In [1]:
import duckdb
import pandas as pd
import timeit
import time
import polars as plr

In [2]:
def measure_time(func):
    def wrapper(*args, **kwargs):
        # Code before calling the original function

       
        
        start = time.time()
        result = func(*args, **kwargs)
        end = time.time()

        time_taken=end-start
        print(f"Time elapased is {time_taken} seconds")
        return time_taken
    return wrapper


Concurrency

In [3]:
import duckdb
from threading import Thread, current_thread
import random

duckdb_con = duckdb.connect('my_peristent_db.duckdb')
# Use connect without parameters for an in-memory database
# duckdb_con = duckdb.connect()
duckdb_con.execute("""
    CREATE OR REPLACE TABLE my_inserts (
        thread_name VARCHAR,
        insert_time TIMESTAMP DEFAULT current_timestamp
    )
""")

<duckdb.duckdb.DuckDBPyConnection at 0x266d3193170>

In [4]:
def write_from_thread(duckdb_con):
    # Create a DuckDB connection specifically for this thread
    local_con = duckdb_con.cursor()
    # Insert a row with the name of the thread. insert_time is auto-generated.
    thread_name = str(current_thread().name)
    result = local_con.execute("""
        INSERT INTO my_inserts (thread_name)
        VALUES (?)
    """, (thread_name,)).fetchall()

def read_from_thread(duckdb_con):
    # Create a DuckDB connection specifically for this thread
    local_con = duckdb_con.cursor()
    # Query the current row count
    thread_name = str(current_thread().name)
    results = local_con.execute("""
        SELECT
            ? AS thread_name,
            count(*) AS row_counter,
            current_timestamp
        FROM my_inserts
    """, (thread_name,)).fetchall()
    print(results)

In [5]:
write_thread_count = 50
read_thread_count = 5
threads = []

# Create multiple writer and reader threads (in the same process)
# Pass in the same connection as an argument
for i in range(write_thread_count):
    threads.append(Thread(target = write_from_thread,
                            args = (duckdb_con,),
                            name = 'write_thread_' + str(i)))

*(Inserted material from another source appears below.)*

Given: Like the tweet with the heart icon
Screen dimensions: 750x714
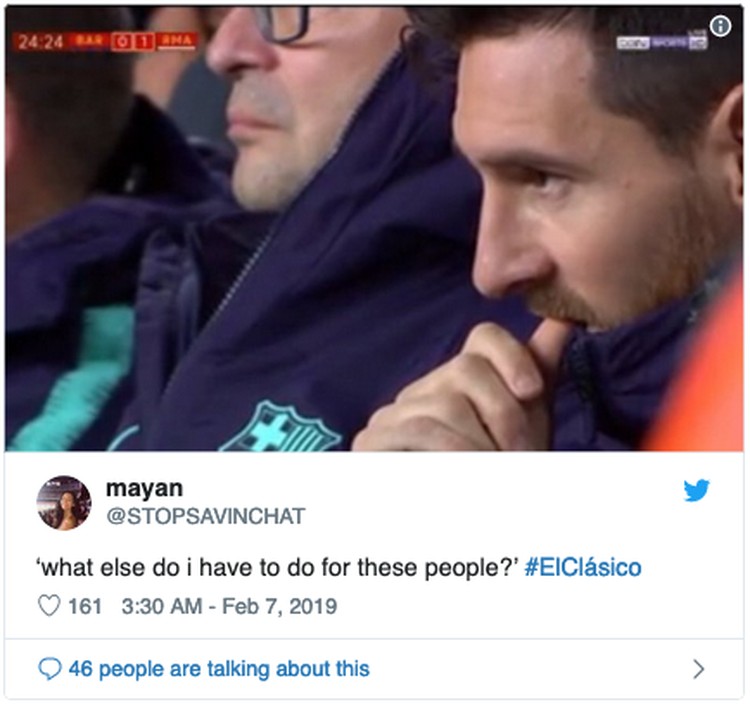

for j in range(read_thread_count):
    threads.append(Thread(target = read_from_thread,
                            args = (duckdb_con,),
                            name = 'read_thread_' + str(j)))

# Shuffle the threads to simulate a mix of readers and writers
random.seed(6) # Set the seed to ensure consistent results when testing
random.shuffle(threads)

In [6]:
# Kick off all threads in parallel
for thread in threads:
    thread.start()

# Ensure all threads complete before printing final results
for thread in threads:
    thread.join()

print(duckdb_con.execute("""
    SELECT *
    FROM my_inserts
    ORDER BY
        insert_time
""").df())

[('read_thread_4', 23, datetime.datetime(2024, 9, 26, 17, 37, 21, 929000, tzinfo=<DstTzInfo 'Asia/Calcutta' IST+5:30:00 STD>))]
[('read_thread_0', 37, datetime.datetime(2024, 9, 26, 17, 37, 21, 939000, tzinfo=<DstTzInfo 'Asia/Calcutta' IST+5:30:00 STD>))]
[('read_thread_2', 36, datetime.datetime(2024, 9, 26, 17, 37, 21, 938000, tzinfo=<DstTzInfo 'Asia/Calcutta' IST+5:30:00 STD>))]
[('read_thread_3', 19, datetime.datetime(2024, 9, 26, 17, 37, 21, 927000, tzinfo=<DstTzInfo 'Asia/Calcutta' IST+5:30:00 STD>))]
[('read_thread_1', 1, datetime.datetime(2024, 9, 26, 17, 37, 21, 915000, tzinfo=<DstTzInfo 'Asia/Calcutta' IST+5:30:00 STD>))]
        thread_name             insert_time
0   write_thread_39 2024-09-26 17:37:21.905
1   write_thread_40 2024-09-26 17:37:21.905
2   write_thread_27 2024-09-26 17:37:21.905
3    write_thread_4 2024-09-26 17:37:21.906
4   write_thread_38 2024-09-26 17:37:21.906
5   write_thread_41 2024-09-26 17:37:21.907
6   write_thread_22 2024-09-26 17:37:21.908
7   write

In the above set of write threads and a set of read threads were combined , shuffled and executed.

While Pandas, is single threaded, such as operation is not possible.

But with DuckDB, multiple read and write operations are possible simultanously.
DuckDB not only allows faster executionn of queries but also parallel execution of queries too.
 


Peristence Testing

In [8]:
con = duckdb.connect('my_database.duckdb')
con.execute('''
    CREATE TABLE IF NOT EXISTS users (
        id INTEGER,
        name VARCHAR,
        age INTEGER
    )
''')
con.execute("INSERT INTO users VALUES (1, 'Alice', 25), (2, 'Bob', 30)")
result = con.execute('SELECT * FROM users').fetchall()


for row in result:
    print(row)


con.close()


(1, 'Alice', 25)
(2, 'Bob', 30)


In [9]:
con = duckdb.connect('my_database.duckdb')
result = con.execute('SELECT * FROM users').fetchall()


for row in result:
    print(row)


con.close()


(1, 'Alice', 25)
(2, 'Bob', 30)